When you transcribe the entries below, begin at their first line and stop after the line containing "Task: Pick 'Ms.'"; pictures stay out.
____
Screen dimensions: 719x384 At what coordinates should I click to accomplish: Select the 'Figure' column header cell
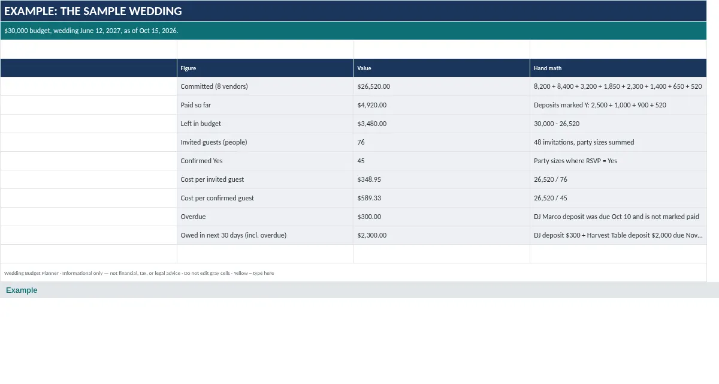click(x=265, y=68)
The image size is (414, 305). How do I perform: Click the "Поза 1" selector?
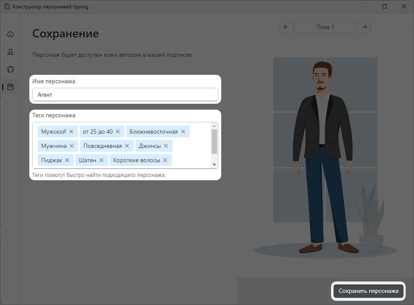click(x=325, y=27)
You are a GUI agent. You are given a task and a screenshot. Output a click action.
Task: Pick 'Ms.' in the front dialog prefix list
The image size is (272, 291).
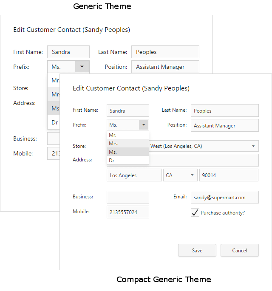pyautogui.click(x=128, y=152)
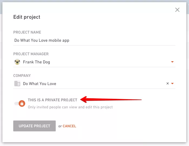
Task: Click the Project Name input field
Action: (94, 40)
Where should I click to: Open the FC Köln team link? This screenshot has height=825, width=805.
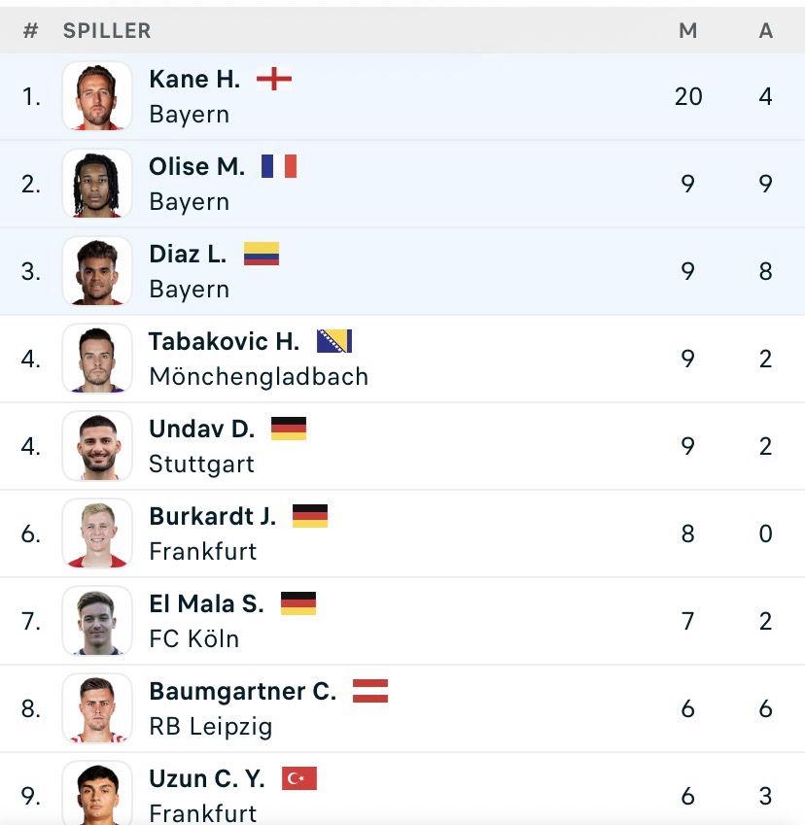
____
• Answer below:
Screen dimensions: 719x384 At what coordinates should I click to accomplish: Select the 'Figure' column header cell
click(x=265, y=68)
The image size is (414, 305). How do I perform: Click the "Поза 1" selector?
click(x=325, y=27)
You are a GUI agent. You are given a task and a screenshot. Output a click action.
Task: Pick 'Ms.' in the front dialog prefix list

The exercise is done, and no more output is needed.